Here are a couple of cherished Murray moments from the past week:
Remember the tiny jump drives that we got? One of the advantages of these was that they'd fit in a wallet. I carry mine in my wallet. Murray carries his on... our desk at home. How convenient! Anyway, when we were out for dinner earlier this week during one of our not-Disneyland adventures, Murray and I decided to head to Urban Outfitters. Murray said that he'd like to find a wallet like mine, which is really a card case. But you know. For men. And then that way he could carry his jump drive with him. So I told him that I really like my wallet, but part of the problem is that the springs aren't very tight, and so I am careful every time I open my wallet. Also, my jump drive isn't secured to anything. So I really really have to remember to be very careful every time I open my wallet, and if he could do the same, then he should get a masculine version of this wallet. But he shouldn't get one if always having to be careful would be annoying to him.
Then, giving him my wallet, I said, "Here. Give it a test drive. Open up the wallet and see if you'd find it annoying." He opened my wallet and my jump drive immediately fell into his drink.
I think that I can safely say that Murray failed his test drive miserably.
(Fortunately, one of the features of these jump drives that really appealed to Murray is that they can go through the washing machine and come out unscathed. You'll be glad to know that I've used my jump drive since that night, and it works just fine.)
A while ago, I was telling Murray that earlier in the year, when we taught the class that was one year older than the sunbeams, I was impressed that they all colored within the lines. Our sunbeams didn't. But now, it's the end of the year, and our sunbeams still don't color in the lines, so when does a child magically learn to color in the lines?

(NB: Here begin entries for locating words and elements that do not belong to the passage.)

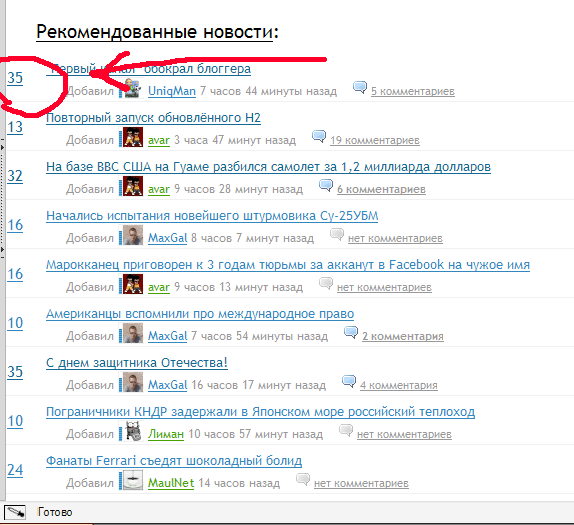The width and height of the screenshot is (574, 525).
Task: Click the rating number 13
Action: pyautogui.click(x=15, y=127)
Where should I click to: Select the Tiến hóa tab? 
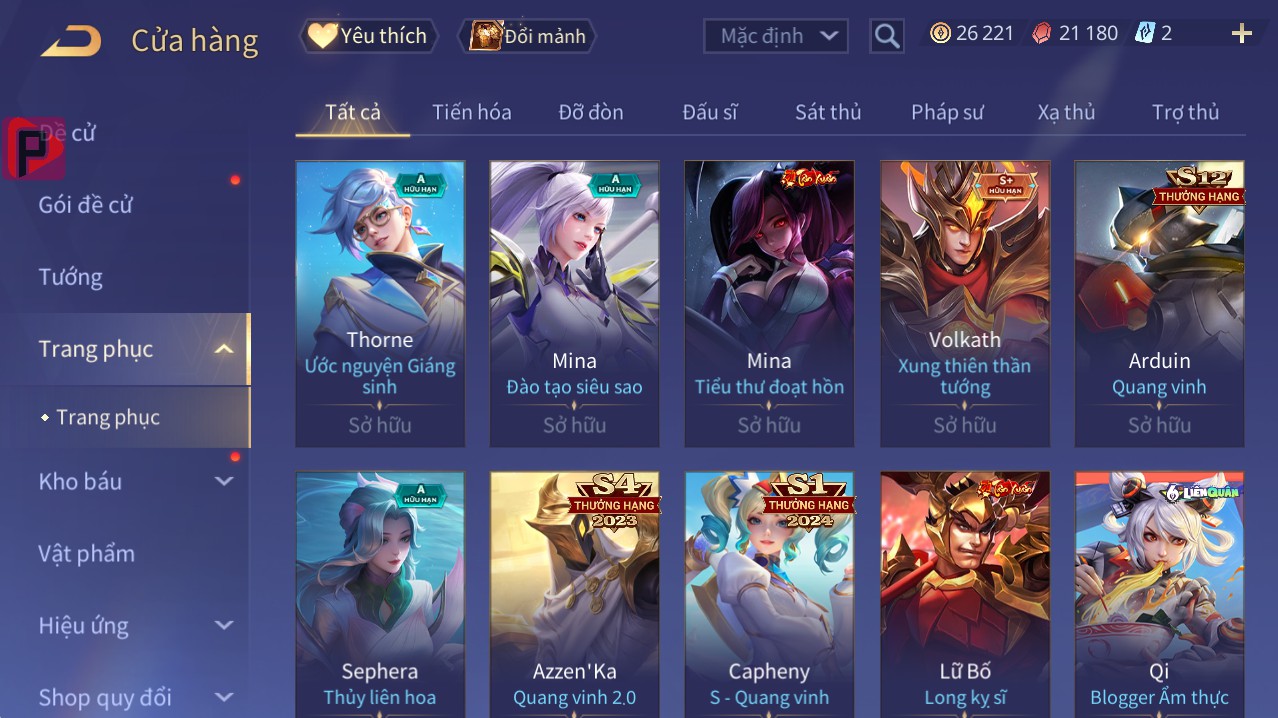click(472, 112)
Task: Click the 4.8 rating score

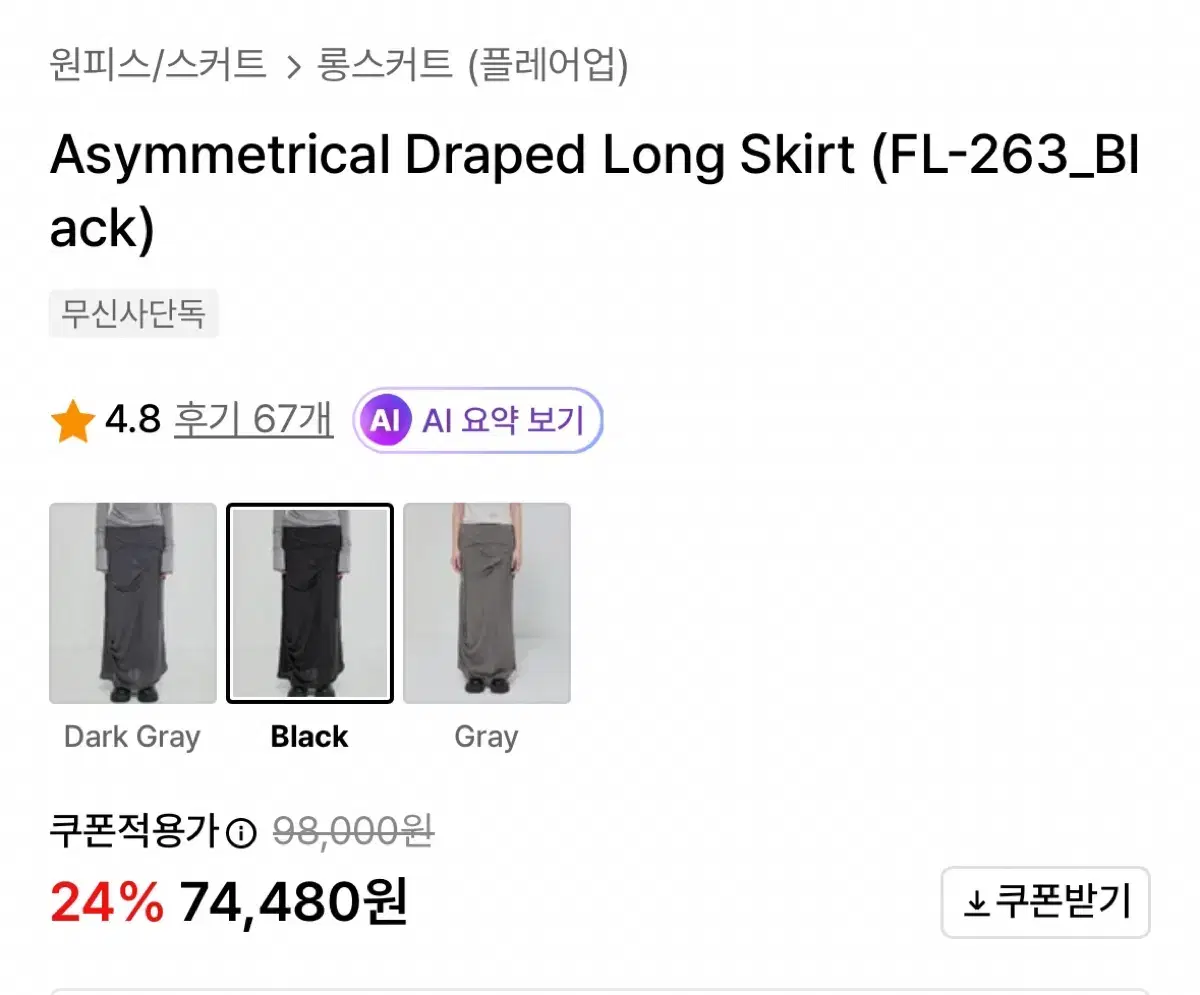Action: [133, 420]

Murray then gave me a lecture about how coloring in the lines isn't necessarily better, but people just think it's better. And they tell kids that what they're doing is wrong. But kids should be allowed to express themselves without limitations and they should never be told that coloring outside of the lines is wrong. It stifles creativity.
So the other day we were at Murray's friend Peter's house. Murray and Peter grew up together. Peter has an adorable 3-year-old daughter. While we were there, she brought out some of Peter's old Star Wars toys---the very same Star Wars toys that Murray and Peter played with as children. And this is the conversation that I witnessed:
C: This is the bad witch. [Holding out The Emperor.]
M: That's a man. That's the Emperor. It's not a woman.
C: No, it's a girl! It's a bad witch!
M: But it's the Emperor, and the Emperor isn't a woman. He's a man!
C: But I'm pretending that she's a witch!
M: Okay. You can pretend. But seriously, just so that you know, it's not really a woman. It's a man. It's the Emperor.
And then I gently reminded Murray that we are not to stifle children's creativity by telling them to color in the lines or by telling them that the Emperor isn't a woman.